> [Goal] Extract each line of the listing below that contains the string "Action". Treat uppercase and lowercase as different.

> [Working data]
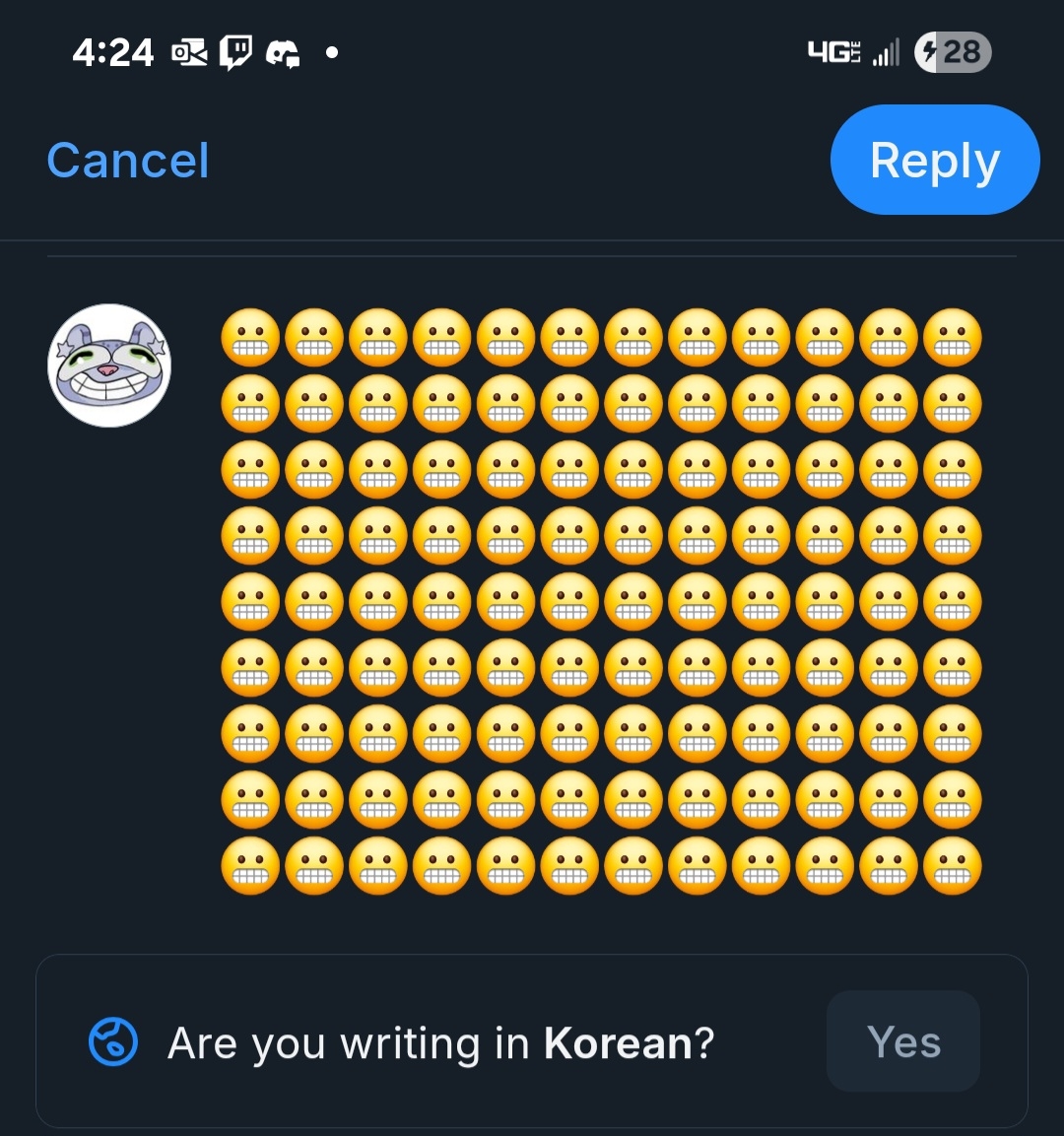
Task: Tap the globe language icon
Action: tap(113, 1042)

* * *

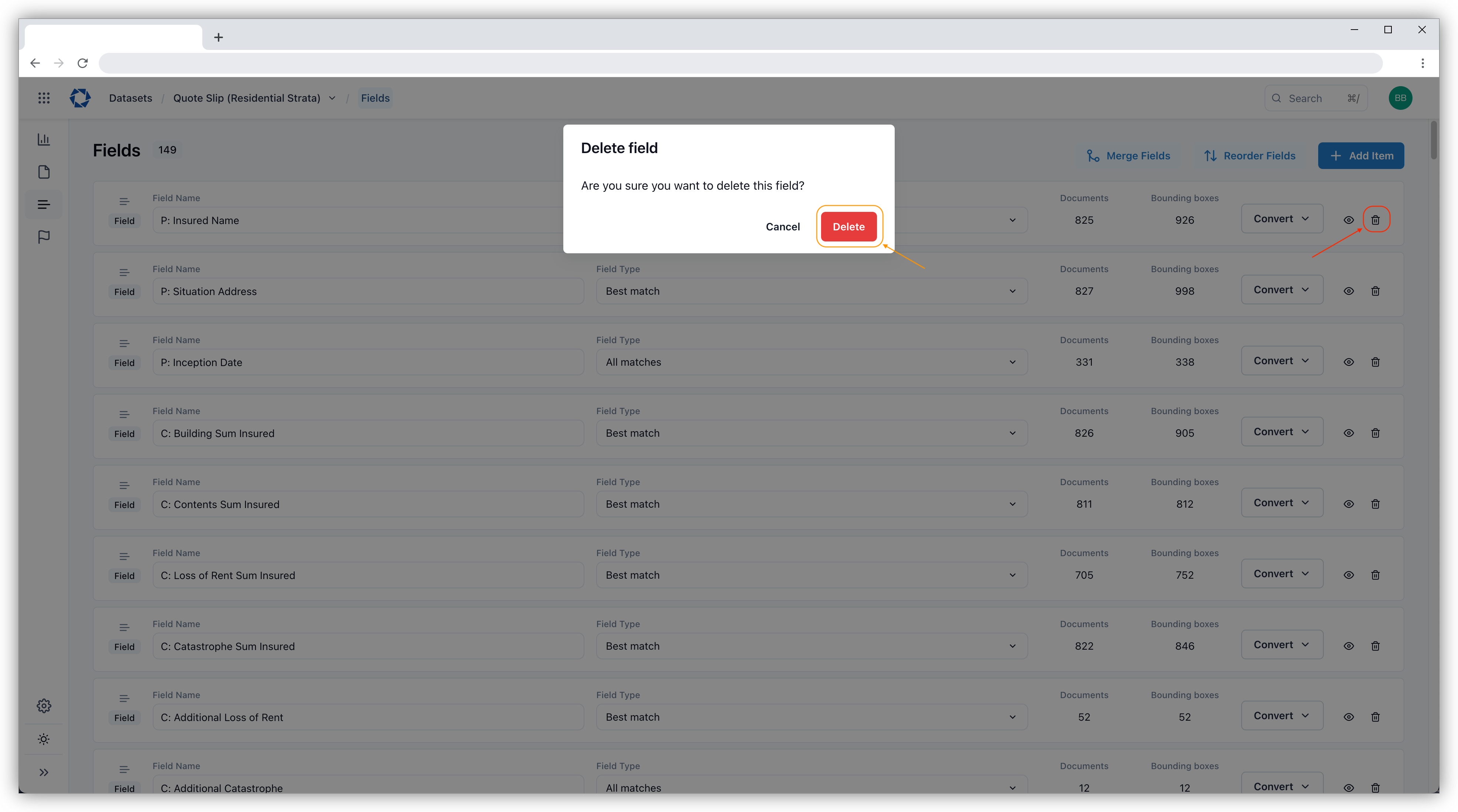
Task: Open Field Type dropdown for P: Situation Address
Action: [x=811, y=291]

...

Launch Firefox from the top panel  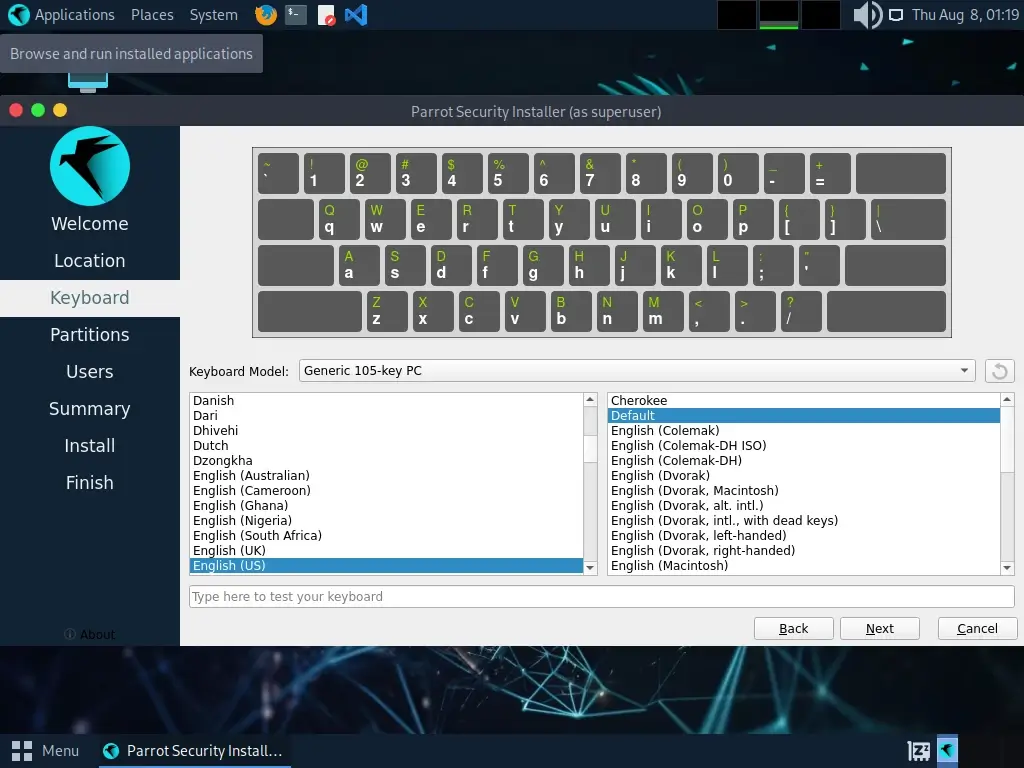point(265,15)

> [Completed task]
Action: tap(113, 1042)
Action: [x=811, y=291]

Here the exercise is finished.